言語ナショナリズムと言語教育の拮抗 : 植民地解放後の朝鮮における朝鮮語教育論を中心に

書誌事項

タイトル別名
  • ゲンゴ ナショナリズム ト ゲンゴ キョウイク ノ キッコウ : ショクミンチ カイホウゴ ノ チョウセン ニ オケル チョウセンゴ キョウイクロン オ チュウシン ニ
  • Gengo nashonarizumu to gengo kyōiku no kikkō : shokuminchi kaihōgo no Chōsen ni okeru Chōsengo kyōikuron o chūshin ni
  • The antagonistic relationship between linguistic nationalism and language education : focusing on the discourse of Korean language education in post-liberation Korea

抄録

type:text

This study analyzes the meaning of Linguistic Nationalism in Korea after colonial liberation (August 15, 1945). It focuses on the rules of Korean orthography and examines the state of national language (Korean) education during that period. The issue of orthography was deeply connected to the memory of colonial Korea, and it was central to the linguistic nationalism that identified the Korean language with the Korean ethnicity.

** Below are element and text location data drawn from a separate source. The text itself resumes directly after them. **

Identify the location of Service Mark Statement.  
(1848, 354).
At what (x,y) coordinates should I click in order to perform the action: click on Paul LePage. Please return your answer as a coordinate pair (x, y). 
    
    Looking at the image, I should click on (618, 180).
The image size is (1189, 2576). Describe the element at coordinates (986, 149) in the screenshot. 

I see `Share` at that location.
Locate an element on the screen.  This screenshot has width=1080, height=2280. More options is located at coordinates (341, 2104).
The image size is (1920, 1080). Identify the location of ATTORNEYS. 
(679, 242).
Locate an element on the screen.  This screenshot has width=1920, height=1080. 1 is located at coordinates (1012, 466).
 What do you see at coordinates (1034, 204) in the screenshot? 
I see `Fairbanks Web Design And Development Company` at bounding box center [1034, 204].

This is because orthography in the colonies was a base for countering so-called linguistic imperialism, a language policy based on phonocentrism that nullified diverse identities within the empire, and for preserving unassimilable territories within the empire. The Joseon language society's "Proposal for the Unification of Korean Orthography" (1933) opposed imperialist phoneticism with morphological orthographic norms. These were inherited as "national" orthographic norms after the liberation of Korea. However, the post-liberation linguistic nationalism that was formed around the Joseon language society's orthographic norms were criticized in the field of national language education. This is because the character-centered teaching of the Korean language based on teaching spelling made students lose interest in the language. Furthermore, it functioned as a mechanism to suppress the various linguistic experiences that existed in the form of "voice." Teachers involved in the teaching of Korean as a national language endeavored to overcome this situation by shifting the focus of language education from the written to the vocal, or voice-centered, and emphasized the concept of kuk-min (nation, 国民) as an alternative to min-jok (ethnicity, 民族). While maintaining a tense relationship with ethnic linguistic nationalism, Japanese language education was a place where another form of nationalism was proposed.